Le Conseil fédéral devra-t-il tout reprendre à zéro pour aboutir à un projet acceptable de réforme de la fiscalité des entreprises? Sans doute. Hans-Rudolf Merz multiplie en ce moment les contacts et tente de désamorcer la fronde des directeurs cantonaux des Finances. Joseph Deiss a déjà pris acte, la semaine dernière, du report en 2006 du projet qui devait être l'une des pièces maîtresses du programme de relance économique.

Cette remise à plat du dossier n'est en soi pas étonnante puisque le gouvernement n'a pas pu présenter de solution unique. Il est confronté à des conflits d'objectifs entre la volonté des milieux économiques de réduire fortement la double imposition des bénéfices, et celle d'instaurer une certaine égalité fiscale entre sociétés de personnes et sociétés de capitaux, tout en limitant la réduction des recettes fiscales. La solution de compromis budgétaire visant à introduire un nouvel impôt sur les gains en capitaux engendrés, dans une entreprise, par l'aliénation de participations qualifiées (dès 10 ou 20%) ne recueille par exemple aucune majorité politique.

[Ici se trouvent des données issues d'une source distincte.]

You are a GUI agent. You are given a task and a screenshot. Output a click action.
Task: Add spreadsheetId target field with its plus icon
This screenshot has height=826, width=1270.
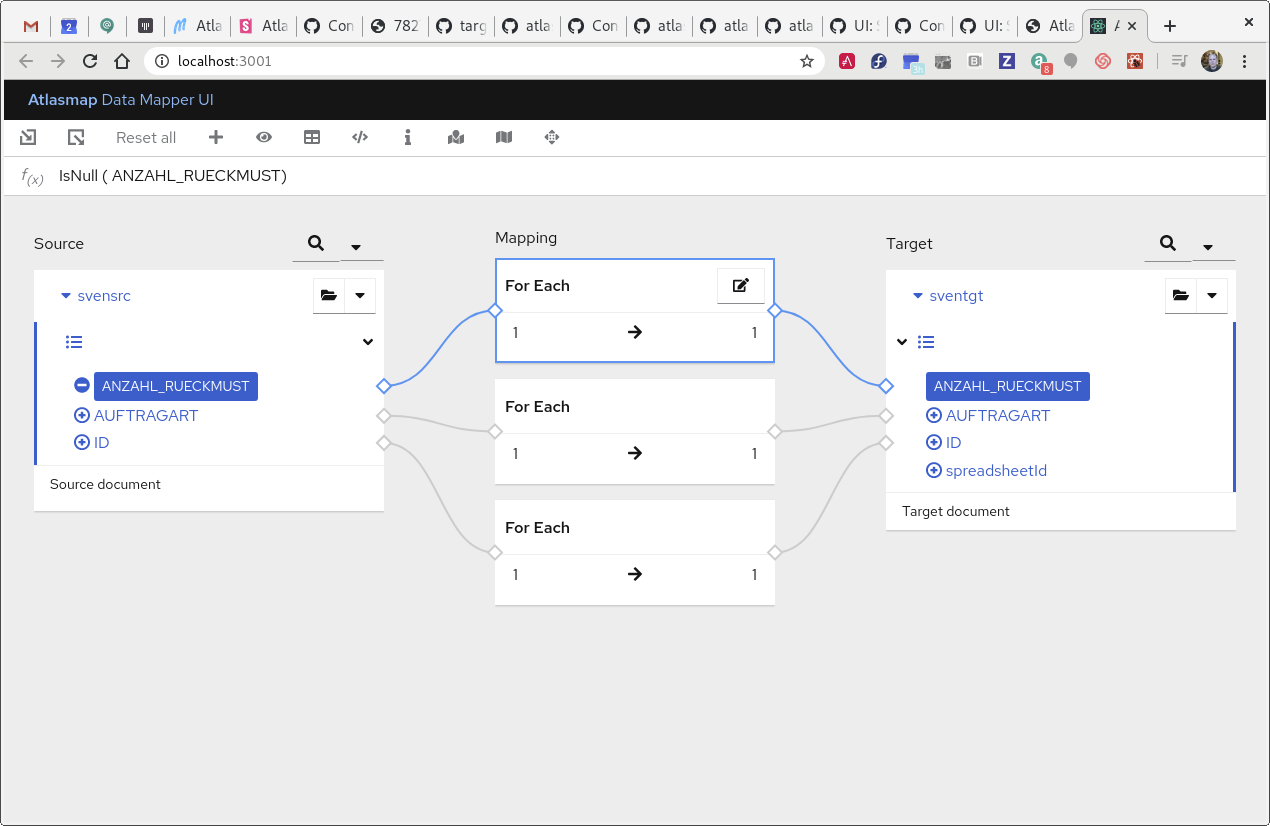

Lorsque, le 5 décembre 2003, Kaspar Villiger, quelques semaines avant de quitter la scène politique, lance rapidement dans l'arène le projet de réforme de l'imposition des sociétés, tous les observateurs se demandent comment son successeur va pouvoir porter ce projet. Les fiscalistes constatent que le pouvoir politique n'a pas pu trancher. Il se résigne à soumettre plusieurs variantes. Aucune d'entre elles ne remplit complètement l'un ou l'autre des objectifs originaux recherchés.

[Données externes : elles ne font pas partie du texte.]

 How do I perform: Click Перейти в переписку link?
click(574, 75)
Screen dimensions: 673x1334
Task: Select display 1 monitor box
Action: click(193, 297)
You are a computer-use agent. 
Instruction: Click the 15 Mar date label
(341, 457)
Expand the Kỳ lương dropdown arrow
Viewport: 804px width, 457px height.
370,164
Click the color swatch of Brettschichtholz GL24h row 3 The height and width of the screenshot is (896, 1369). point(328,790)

Le premier consiste à supprimer la double imposition des bénéfices: une première fois lorsqu'il est réalisé dans l'entreprise, et une seconde lorsqu'il est distribué sous forme de dividende. C'est une quasi-spécificité helvétique, au moment où les Etats-Unis ont décidé de réduire cette double imposition à 15% du bénéfice réalisé. Le Conseil fédéral se borne à un timide 70%, ou 60% dans les variantes qui prévoient une compensation des pertes, estimées à 700 millions de francs, par une imposition partielle des gains de participation.

Perte à charge des cantons

La perte fiscale est assumée à plus de 90% par les cantons et les communes, ce qui explique la levée de boucliers de la Conférence des directeurs cantonaux des finances. Une modélisation a été effectuée dans le canton de Thurgovie. Il perdrait 5,9% des recettes de l'impôt sur la fortune, et 0,9% du produit de l'impôt sur le revenu, soit, au total, quelque 4,6 millions de francs par an. La Confédération se contenterait d'une perte de 30 à 60 millions de francs, une goutte d'eau comparé aux 4,67 milliards de francs qu'elle s'attend à prélever sur les personnes morales l'an prochain.

Le deuxième objectif de la réforme est sans doute le plus important. Il n'est atteint que dans l'une des variantes et vise à stimuler l'investissement en supprimant le traitement fiscal différencié selon l'origine du capital utilisé.

Le système fiscal suisse pousse en effet à thésauriser les bénéfices durant de longues années et à utiliser ces réserves pour investir. Cette forme d'autofinancement aboutit à une charge marginale totale de 35,4%. Lever des capitaux frais, par émission d'actions par exemple, serait plus efficace en termes de croissance économique, mais est fortement découragé fiscalement, puisque la charge grimpe à 60,5%. Enfin, la solution de l'investissement par emprunt, taxée à 42,1%, est souvent privilégiée, mais pénalise l'économie car elle réduit la marge de manœuvre de l'entreprise en cas de crise économique.

Pour inciter les entrepreneurs à ne plus thésauriser, la réforme prévoit la mise en place d'un système d'exonération fiscale partielle des actionnaires propriétaires. Seuls 60% des rendements nets des participations qualifiées seraient imposables. Les propriétaires de PME ne seraient ainsi plus tentés d'accumuler les bénéfices au sein de leur entreprise au lieu de les distribuer ou de procéder à des investissements. Malgré la modestie des taux proposés, la réforme devrait stimuler la croissance de 0,5%, soit un surplus de quelque 2 milliards de francs par an, selon les prévisions du Secrétariat d'Etat à l'économie.